Para quienes vivieron aquella etapa, el Aneto Xtreme no era solo una prueba: era un rito de paso. Un territorio donde la montaña mandaba y el corredor obedecía. Kiku encajaba en ese ecosistema como si hubiera nacido para él. No necesitaba estridencias ni discursos. Su forma de correr —silenciosa, limpia, profundamente respetuosa— era la mejor definición posible de lo que entonces empezaba a ser este deporte.

Kiku representó un trail que no necesitaba épica porque ya la tenía. Un trail donde la autenticidad no era un eslogan, sino una forma de estar en el mundo. Quizá su mayor legado sea este: recordarnos que el trail nació de corredores como él, no de estructuras globales ni de circuitos internacionales. Que antes de los focos, de los arcos hinchables y de las narrativas épicas, hubo gente que corrió porque la montaña les llamaba, no porque hubiera una cámara esperándoles.

Autorretrotes es la sección mensual de Raúl García Castán en la que, en primera persona, con sus recuerdos y experiencias, desgrana la historia de nuestro deporte en España, desde el inicio de las carreras por montaña hasta hoy, con protagonistas, anécdotas y recuerdos. El segundo capítulo, emitido el 16 de abril, está dedicado a Kiku Soler.
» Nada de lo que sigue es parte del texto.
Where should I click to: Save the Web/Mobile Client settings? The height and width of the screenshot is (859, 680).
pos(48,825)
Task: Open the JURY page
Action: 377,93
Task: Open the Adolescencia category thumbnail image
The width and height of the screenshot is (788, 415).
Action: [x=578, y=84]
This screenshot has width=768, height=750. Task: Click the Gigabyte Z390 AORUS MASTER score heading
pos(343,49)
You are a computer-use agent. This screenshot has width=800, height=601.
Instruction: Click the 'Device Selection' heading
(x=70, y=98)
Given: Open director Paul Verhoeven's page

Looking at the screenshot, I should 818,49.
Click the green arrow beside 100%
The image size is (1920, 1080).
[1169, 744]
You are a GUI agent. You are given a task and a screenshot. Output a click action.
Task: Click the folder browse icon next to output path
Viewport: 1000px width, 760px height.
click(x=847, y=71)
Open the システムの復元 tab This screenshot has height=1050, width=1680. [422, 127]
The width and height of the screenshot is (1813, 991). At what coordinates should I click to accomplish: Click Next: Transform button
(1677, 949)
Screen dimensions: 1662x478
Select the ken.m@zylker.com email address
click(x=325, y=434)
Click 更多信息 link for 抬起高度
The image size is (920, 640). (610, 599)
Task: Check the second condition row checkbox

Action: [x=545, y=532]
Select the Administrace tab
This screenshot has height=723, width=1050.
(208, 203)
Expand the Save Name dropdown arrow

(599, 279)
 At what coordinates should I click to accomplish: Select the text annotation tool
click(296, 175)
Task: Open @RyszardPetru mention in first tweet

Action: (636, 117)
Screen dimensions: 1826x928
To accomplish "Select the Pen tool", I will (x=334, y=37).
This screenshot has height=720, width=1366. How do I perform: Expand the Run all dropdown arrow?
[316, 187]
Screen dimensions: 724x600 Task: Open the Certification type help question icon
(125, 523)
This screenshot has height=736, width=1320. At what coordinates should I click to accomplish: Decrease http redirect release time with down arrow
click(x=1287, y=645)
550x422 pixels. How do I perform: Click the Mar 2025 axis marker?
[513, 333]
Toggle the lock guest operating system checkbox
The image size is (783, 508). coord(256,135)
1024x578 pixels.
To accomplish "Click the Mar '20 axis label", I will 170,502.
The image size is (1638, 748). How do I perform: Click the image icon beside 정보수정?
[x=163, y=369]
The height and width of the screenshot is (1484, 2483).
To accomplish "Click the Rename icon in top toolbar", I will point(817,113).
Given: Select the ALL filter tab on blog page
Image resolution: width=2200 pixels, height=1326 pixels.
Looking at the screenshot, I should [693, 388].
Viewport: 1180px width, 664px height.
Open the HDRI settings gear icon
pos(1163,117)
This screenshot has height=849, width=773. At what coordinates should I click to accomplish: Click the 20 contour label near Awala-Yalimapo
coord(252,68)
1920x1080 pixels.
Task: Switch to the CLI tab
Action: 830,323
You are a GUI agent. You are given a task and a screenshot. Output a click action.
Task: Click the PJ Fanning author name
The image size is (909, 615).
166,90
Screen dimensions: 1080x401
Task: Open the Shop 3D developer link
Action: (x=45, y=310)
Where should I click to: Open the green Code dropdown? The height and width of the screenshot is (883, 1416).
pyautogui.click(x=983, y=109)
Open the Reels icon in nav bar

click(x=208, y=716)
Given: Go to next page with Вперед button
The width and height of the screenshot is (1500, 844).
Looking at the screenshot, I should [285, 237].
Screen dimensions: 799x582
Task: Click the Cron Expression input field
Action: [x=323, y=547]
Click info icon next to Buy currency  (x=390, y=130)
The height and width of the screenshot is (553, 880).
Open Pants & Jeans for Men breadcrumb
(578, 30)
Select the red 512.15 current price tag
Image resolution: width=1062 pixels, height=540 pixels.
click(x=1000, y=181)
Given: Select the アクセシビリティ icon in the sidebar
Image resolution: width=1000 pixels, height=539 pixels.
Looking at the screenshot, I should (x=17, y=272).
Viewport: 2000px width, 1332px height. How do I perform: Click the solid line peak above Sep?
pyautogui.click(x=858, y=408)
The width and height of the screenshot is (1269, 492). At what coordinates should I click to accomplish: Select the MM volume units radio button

Kiku Soler, un pionero y un referente, por Raúl García Castán. Segundo capítulo de Autorretrotes

Al principio fue la nada. Los seres humanos, esas criaturas adornadas en su parte inferior, generalmente, con un par de piernas, corrían por las pistas de atletismo, por los caminos, por las carreteras, por los parques…

Los más osados, en un ejercicio de inusitado arrojo, se aventuraron a correr por unas verdes campas de hierba, encarriladas con largas cintas de plástico; y como el hombre, a todo le pone nombre,(ya lo dijo el maestro Dylan)lo llamaron cross, un pariente lejano, muy formalito y educado, de las carreras por montaña.

Enfundadas en sus variopintas indumentarias -a menudo fosforito- las buenas gentes perseguían, con mayor o menor ahínco, sus diversos objetivos: el uno corría buscando adelgazar, el otro intentando superarse a sí mismo, aquel como terapia para vencer la pereza, aquella como trámite imprescindible para ganar carreras… cada hijo de Dios, corriendo en pos de su intransferible sueño, único y personal.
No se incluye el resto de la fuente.